Situated in Riehen, 25 minutes from Basel via public transit, Fondation Beyeler traces his take on the evolution of art from Cézanne to Francis Bacon. Considering what is included (catalogued under “M” alone are paintings by Monet, Mondrian, Matisse and Miró), the cumulative effect is dazzling. Moreover, Renzo Piano’s airy, open structure shows them at full advantage by maximizing the natural light and introducing harmonious views of the park beyond. Take Monet’s Le Bassin aux Nymphéas: the massive Water Lilies triptych is visually reinforced by an actual pond seen behind it through a glass wall.

When food is art

In Basel, vacationers can virtually eat, drink and sleep art. For starters, the Tinguely Museum and Fondation Beyeler each boast charming eateries. At the former, Chez Jeannot is a bright bistro decorated with Tinguely’s colour-charged paintings. And at the latter, Restaurant Berower Park serves Mediterranean fare in an 18th-century villa adjacent to the museum or on a terrace overlooking sculptures by Alexander Calder and Ellsworth Kelly. The Kunstmuseum operates its own suitably stylish dining room, complete with sigh-worthy courtyard seating.

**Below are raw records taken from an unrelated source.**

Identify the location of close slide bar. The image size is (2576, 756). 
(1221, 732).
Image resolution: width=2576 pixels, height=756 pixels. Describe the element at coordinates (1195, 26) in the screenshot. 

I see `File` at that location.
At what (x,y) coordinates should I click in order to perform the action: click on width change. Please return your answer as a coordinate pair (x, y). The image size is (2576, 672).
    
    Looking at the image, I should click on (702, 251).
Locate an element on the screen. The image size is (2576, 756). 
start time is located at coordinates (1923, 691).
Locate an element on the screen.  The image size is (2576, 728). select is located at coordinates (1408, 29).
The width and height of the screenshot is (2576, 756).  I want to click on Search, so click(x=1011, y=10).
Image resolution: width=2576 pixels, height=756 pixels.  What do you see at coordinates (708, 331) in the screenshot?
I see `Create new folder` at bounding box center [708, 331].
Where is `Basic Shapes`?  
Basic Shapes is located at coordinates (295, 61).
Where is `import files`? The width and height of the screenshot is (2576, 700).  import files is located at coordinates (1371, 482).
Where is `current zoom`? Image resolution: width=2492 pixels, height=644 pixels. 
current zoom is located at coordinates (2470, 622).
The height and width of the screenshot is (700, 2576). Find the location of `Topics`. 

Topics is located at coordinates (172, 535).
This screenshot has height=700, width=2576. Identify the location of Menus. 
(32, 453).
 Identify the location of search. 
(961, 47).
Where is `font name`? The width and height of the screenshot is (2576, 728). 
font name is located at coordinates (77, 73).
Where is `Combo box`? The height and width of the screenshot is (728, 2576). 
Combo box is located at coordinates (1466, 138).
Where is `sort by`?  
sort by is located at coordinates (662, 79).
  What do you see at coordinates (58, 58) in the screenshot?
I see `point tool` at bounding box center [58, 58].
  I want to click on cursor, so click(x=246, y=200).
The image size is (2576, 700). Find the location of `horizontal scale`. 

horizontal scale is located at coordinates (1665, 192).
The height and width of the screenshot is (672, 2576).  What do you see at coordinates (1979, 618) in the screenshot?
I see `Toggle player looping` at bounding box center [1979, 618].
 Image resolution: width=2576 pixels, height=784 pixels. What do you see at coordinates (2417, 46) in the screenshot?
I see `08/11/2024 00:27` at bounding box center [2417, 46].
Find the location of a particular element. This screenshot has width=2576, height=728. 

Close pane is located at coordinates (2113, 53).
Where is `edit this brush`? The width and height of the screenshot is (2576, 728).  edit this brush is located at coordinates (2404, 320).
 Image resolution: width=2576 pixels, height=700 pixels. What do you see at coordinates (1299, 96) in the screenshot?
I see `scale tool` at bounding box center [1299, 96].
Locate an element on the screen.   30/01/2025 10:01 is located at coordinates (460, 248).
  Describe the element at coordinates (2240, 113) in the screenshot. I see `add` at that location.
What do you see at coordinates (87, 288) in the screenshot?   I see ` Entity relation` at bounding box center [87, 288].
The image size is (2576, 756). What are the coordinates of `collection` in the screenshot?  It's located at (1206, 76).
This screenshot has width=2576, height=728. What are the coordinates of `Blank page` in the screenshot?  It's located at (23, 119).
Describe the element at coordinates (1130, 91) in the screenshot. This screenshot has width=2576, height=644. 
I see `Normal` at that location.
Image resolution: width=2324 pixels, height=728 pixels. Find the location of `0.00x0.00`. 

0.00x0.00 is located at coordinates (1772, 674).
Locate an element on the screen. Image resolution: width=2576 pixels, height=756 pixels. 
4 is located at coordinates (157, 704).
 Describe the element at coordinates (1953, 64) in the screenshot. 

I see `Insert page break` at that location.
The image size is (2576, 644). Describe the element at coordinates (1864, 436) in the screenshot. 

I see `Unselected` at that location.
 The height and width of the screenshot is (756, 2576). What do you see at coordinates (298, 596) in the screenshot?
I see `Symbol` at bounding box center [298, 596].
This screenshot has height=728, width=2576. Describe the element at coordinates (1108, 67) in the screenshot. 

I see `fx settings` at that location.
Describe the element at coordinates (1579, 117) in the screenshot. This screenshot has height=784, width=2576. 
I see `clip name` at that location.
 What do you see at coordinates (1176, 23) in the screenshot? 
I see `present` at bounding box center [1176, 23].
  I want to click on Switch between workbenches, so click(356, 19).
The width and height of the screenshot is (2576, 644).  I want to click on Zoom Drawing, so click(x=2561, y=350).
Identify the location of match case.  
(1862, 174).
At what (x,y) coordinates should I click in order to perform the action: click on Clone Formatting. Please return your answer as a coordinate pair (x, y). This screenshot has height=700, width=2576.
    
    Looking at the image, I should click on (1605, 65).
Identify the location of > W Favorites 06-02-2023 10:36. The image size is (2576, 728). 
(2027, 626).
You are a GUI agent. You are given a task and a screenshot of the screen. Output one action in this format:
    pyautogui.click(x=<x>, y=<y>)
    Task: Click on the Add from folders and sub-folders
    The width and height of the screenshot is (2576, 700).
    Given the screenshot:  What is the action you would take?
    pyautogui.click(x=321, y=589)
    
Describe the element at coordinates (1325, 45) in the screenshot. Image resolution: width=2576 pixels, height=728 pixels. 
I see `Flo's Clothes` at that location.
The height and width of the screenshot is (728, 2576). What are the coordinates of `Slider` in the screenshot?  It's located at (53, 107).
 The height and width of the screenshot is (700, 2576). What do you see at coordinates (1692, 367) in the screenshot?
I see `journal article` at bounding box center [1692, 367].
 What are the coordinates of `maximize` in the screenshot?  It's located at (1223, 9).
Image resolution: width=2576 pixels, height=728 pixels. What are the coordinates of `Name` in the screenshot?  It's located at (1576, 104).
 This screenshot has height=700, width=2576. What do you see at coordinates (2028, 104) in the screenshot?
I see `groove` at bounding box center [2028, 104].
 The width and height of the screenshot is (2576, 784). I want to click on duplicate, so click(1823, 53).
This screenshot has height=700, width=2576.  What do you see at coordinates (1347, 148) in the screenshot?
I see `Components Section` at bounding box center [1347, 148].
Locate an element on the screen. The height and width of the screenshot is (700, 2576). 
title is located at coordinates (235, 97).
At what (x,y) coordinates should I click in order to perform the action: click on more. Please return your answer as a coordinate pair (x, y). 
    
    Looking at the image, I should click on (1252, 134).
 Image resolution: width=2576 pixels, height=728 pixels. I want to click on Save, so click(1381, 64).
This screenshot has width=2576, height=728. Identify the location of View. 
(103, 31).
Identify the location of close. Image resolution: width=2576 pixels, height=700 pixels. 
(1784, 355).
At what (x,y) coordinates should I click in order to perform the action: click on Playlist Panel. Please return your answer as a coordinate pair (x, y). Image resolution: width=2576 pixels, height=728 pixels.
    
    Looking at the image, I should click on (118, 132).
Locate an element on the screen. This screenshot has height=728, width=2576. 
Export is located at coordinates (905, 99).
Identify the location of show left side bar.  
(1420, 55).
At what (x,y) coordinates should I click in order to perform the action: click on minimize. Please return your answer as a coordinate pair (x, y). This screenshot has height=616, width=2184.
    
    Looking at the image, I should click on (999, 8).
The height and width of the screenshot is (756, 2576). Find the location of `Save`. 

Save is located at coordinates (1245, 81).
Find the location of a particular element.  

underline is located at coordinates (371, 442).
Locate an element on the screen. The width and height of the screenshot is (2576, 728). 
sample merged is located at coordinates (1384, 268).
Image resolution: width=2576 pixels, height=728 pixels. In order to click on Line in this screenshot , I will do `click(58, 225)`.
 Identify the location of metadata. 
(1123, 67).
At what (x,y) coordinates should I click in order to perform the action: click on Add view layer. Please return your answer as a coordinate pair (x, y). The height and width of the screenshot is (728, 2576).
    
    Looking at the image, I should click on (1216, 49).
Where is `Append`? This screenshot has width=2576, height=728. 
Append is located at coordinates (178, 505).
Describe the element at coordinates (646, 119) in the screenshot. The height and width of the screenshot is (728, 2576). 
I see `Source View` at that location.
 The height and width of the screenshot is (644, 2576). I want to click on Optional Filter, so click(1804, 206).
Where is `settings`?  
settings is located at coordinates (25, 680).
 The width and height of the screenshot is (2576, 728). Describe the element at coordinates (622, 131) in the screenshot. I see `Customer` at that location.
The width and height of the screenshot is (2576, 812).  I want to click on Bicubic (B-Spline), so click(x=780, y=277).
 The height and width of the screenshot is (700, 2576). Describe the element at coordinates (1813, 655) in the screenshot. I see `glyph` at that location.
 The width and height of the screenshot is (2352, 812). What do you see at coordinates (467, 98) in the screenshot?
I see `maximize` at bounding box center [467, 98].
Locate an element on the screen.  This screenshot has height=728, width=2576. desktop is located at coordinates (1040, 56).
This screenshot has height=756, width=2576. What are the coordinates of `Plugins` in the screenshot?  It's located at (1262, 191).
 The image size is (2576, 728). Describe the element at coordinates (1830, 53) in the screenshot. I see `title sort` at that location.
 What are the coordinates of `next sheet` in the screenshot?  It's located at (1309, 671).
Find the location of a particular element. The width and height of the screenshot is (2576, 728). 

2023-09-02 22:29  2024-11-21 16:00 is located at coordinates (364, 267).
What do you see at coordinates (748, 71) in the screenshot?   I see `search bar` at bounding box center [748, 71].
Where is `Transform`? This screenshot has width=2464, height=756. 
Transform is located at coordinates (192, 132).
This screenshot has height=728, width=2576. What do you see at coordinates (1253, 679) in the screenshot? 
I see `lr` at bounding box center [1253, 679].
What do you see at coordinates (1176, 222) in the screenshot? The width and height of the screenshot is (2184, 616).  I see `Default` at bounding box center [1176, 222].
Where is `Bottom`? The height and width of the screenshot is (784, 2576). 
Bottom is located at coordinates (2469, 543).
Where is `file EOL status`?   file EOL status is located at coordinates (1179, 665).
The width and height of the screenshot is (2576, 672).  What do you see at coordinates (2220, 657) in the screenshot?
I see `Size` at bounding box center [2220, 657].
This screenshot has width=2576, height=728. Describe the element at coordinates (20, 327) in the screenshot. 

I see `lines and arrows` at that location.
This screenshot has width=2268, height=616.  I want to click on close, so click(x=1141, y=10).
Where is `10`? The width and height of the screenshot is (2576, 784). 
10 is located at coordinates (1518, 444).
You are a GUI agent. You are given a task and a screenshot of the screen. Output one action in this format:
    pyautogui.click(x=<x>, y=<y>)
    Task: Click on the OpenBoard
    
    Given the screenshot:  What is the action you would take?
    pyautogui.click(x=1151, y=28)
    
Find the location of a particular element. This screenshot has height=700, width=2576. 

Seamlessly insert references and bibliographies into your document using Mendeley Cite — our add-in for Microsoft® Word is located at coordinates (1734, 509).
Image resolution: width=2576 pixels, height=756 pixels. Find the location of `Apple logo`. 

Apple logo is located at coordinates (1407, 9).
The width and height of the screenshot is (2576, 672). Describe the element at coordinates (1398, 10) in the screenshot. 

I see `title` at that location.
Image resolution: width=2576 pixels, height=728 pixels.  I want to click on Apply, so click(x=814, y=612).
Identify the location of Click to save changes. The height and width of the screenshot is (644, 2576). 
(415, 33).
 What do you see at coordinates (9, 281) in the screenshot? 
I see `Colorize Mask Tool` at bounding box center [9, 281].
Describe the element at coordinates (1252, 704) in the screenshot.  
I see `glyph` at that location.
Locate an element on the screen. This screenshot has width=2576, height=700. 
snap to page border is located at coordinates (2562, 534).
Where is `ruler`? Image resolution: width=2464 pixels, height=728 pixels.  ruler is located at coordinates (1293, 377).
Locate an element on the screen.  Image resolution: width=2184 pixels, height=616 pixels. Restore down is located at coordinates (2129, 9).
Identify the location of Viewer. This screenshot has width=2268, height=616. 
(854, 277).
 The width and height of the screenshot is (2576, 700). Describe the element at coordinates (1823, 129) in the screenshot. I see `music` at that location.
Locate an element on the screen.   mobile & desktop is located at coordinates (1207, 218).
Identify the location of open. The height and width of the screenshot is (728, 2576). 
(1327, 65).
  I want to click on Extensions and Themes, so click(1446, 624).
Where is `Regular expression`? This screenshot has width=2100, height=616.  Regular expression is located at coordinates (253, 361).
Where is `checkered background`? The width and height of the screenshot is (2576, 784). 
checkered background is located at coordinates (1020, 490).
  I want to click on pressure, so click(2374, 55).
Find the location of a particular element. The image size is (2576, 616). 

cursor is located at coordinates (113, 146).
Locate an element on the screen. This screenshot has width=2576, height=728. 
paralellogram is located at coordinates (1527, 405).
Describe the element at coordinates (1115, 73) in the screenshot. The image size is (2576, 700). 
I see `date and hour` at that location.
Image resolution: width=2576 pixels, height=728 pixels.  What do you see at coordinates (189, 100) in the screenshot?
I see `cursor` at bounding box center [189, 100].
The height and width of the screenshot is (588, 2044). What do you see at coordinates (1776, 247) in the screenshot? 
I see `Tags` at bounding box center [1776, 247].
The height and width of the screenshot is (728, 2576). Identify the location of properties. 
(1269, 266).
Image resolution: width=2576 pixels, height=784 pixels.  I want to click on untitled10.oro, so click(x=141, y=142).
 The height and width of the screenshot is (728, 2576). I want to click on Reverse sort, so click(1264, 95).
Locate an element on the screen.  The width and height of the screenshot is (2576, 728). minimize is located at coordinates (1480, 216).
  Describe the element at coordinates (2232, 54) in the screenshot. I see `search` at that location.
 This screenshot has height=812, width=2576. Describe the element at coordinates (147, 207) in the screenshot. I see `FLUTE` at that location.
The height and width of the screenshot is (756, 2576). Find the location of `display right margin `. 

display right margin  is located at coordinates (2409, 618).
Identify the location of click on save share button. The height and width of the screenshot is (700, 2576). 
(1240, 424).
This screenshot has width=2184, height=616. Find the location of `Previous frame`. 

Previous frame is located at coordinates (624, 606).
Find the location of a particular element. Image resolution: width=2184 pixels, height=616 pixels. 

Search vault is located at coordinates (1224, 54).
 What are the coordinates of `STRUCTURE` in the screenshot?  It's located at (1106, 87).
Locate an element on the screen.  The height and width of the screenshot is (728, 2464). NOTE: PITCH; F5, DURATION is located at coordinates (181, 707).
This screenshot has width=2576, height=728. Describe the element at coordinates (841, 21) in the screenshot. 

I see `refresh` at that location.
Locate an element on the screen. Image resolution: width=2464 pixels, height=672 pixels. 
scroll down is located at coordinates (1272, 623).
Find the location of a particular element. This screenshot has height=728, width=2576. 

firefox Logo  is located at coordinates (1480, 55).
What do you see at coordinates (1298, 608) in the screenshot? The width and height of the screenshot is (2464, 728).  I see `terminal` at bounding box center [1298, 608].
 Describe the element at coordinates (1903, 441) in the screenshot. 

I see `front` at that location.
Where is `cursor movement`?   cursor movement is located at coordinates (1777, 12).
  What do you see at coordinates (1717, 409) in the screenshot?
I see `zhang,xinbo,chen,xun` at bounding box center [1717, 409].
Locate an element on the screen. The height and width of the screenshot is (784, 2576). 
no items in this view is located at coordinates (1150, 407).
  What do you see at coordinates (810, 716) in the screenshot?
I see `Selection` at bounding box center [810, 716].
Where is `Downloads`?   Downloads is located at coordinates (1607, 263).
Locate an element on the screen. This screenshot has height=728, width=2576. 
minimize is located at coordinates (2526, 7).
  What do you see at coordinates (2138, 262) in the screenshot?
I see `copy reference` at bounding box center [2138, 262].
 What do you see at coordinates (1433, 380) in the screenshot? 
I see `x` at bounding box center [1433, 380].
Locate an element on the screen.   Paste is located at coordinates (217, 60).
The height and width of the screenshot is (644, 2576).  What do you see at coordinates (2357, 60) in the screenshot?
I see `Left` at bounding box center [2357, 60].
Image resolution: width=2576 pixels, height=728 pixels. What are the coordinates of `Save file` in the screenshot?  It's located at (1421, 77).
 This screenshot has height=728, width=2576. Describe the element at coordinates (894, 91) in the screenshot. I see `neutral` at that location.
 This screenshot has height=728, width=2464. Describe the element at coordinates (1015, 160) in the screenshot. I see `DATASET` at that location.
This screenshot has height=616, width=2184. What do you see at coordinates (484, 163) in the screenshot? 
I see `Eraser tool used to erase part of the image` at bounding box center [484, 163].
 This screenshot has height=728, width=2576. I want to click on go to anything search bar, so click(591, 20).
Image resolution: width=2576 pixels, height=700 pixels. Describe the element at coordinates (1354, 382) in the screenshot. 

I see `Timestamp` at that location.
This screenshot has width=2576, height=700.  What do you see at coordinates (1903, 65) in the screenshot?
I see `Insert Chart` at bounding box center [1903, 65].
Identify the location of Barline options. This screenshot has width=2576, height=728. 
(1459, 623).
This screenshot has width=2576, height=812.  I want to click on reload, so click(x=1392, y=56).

The Kunsthalle art gallery (tel: 011-61-41-206-9900; www.kunsthallebasel.ch) offers two arty alternatives: Restaurant Kunsthalle (tel: 011-41-61-272-4233; restaurant-kunsthalle.ch), notable for formal continental cuisine, and Fondue Stübli (tel: 011-41-61-272-4233; fondue-stube.ch), where you can dine al fresco on Swiss favourites. Both are worth a try — especially since the building will likely already be on your itinerary: it has hosted ground-breaking exhibits since 1872. Both Paul Klee and Picasso had solo shows there early in their careers. The art gallery also shares premises with the Swiss Architecture Museum (tel: 011-41-61-261-1413; sam-basel.org).

For a big night out, book ahead — way ahead if you’re coming during Art Basel — at Chez Donati (tel: 011-41-61-322-0919; www.lestroisrois.com). Traditional Italian dishes, Rhine views, and a gallery-esque decor make it the top pick for art world luminaries.

Afterward, you can follow their lead by bedding down at Hotel Teufelhof (tel: 011-41-61-261-1010; teufelhof.com; doubles from €175), a self-described “cultural guest house” occupying two heritage homes in Grossbasel. Its nine rooms are individually-designed by established artists and the remaining 24 double as temporary gallery space, usually for up-and-coming locals — a fitting place to end a tour of the arty Swiss city.

This article was accurate when it was published. Please confirm rates and details directly with the companies in question.